Mullerthal Nature Reserve (Parc naturel du Mullerthal), or 'Mëllerdall' in Luxembourgish, was founded in 2016 and is the most recent of Luxembourg's three nature reserves. It groups together 12 municipalities (Beaufort, Bech, Berdorf, Consdorf, Echternach, Fischbach, Heffingen, Larochette, Mompach, Nommern, Rosport and Waldbillig) along the German border in eastern Luxembourg, over a total area of 256 km2 and with a population of 23,000 residents.
The region's main features are its spectacular rock formations, steep slopes and breathtaking panoramic views over the high plateaus, deep valleys and extensive forests. But above all, its landscape spotted with surprising rocky hills are what have earned this region the nickname of 'Luxembourg's Little Switzerland'.

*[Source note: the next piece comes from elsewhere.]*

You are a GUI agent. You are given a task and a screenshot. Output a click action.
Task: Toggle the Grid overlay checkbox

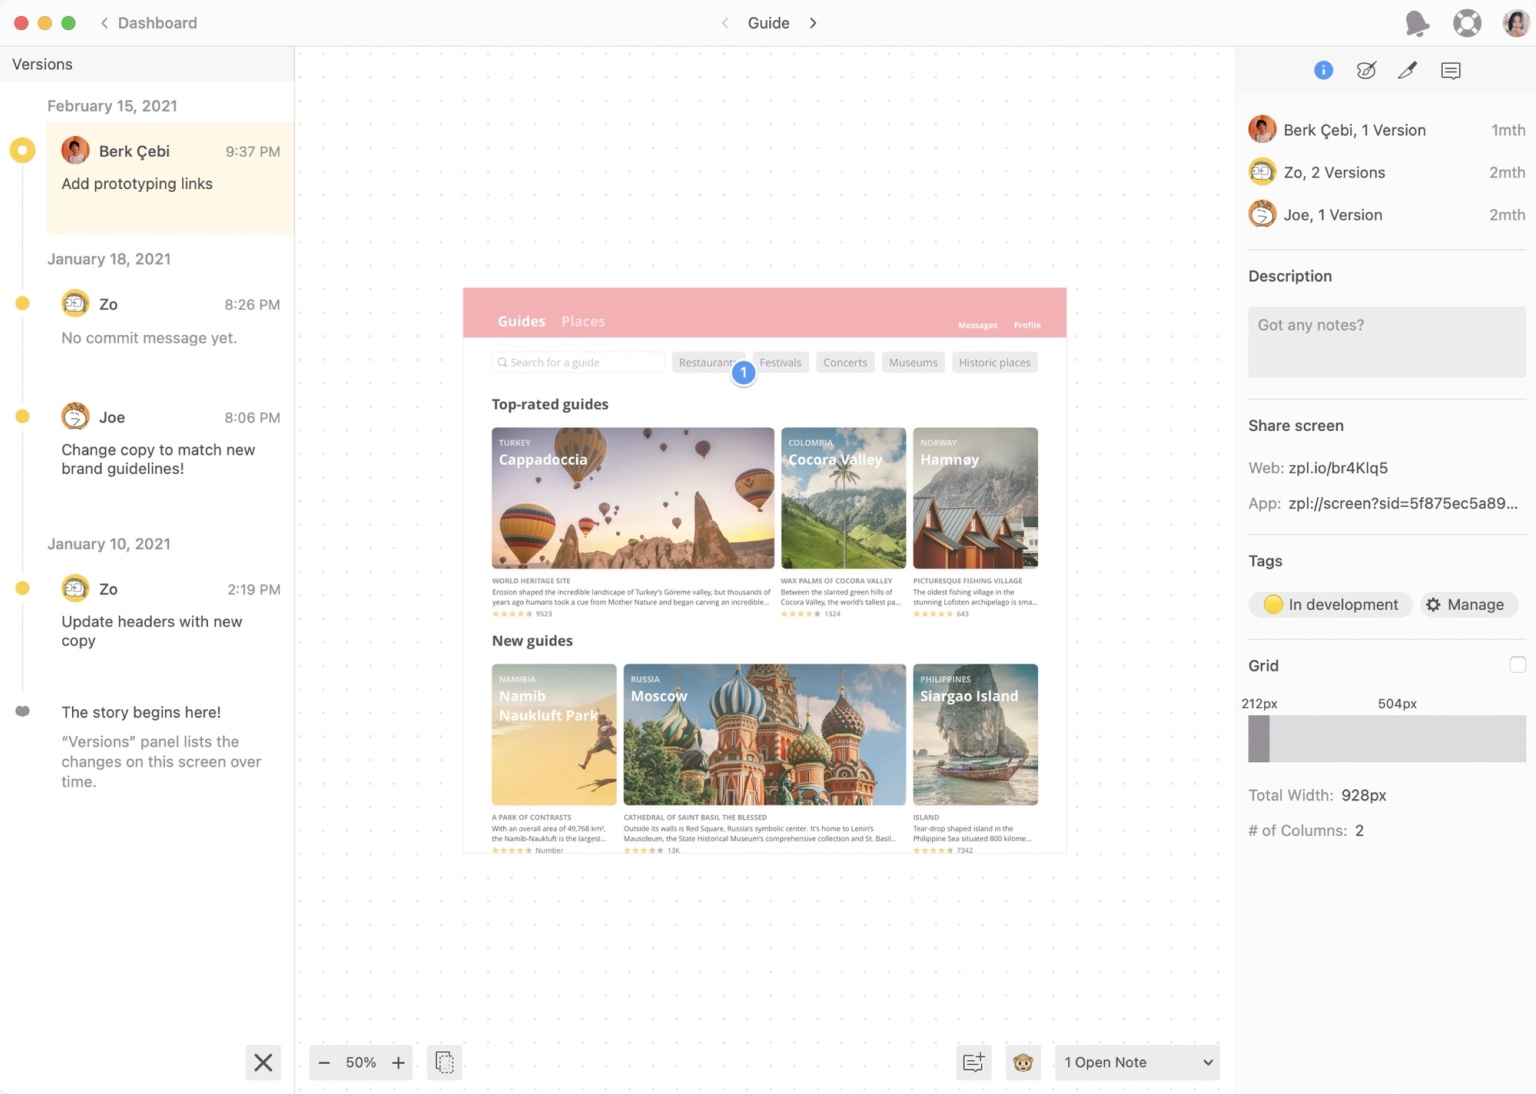(x=1517, y=664)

This green region, which also includes the valleys of the Black Ernz, White Ernz and the Lower Sûre, invites hikers to stroll through the corridors carved into rocks, and offers climbing or mountain biking for more sporty visitors.
The Reserve's objectives
Mëllerdall Nature Reserve aims to promote the sustainable development of the region whilst encouraging economic, environmental and social development. In short, it aims to provide the region with a certain quality of life. In practice, this means the protection of water tables and all watercourses, as well as the use of responsible regional logging.
The nature reserve is neither an enclosed area nor a national park. It serves as a platform to implement European, national, regional and local projects in the field of nature and landscape conservation together with its many partners, the member municipalities and their citizens. Some of the projects completed at regional level include: a community garden, an educational trail on bees, a pilot project to extensify communal green areas and the planting of over 1,000 fruit trees so as to preserve meadow orchards.
Mëllerdall Nature Reserve also supports the promotion of regional products and is committed to educating people about the region, whether in terms of its flora and fauna, history, culture, crafts or architecture.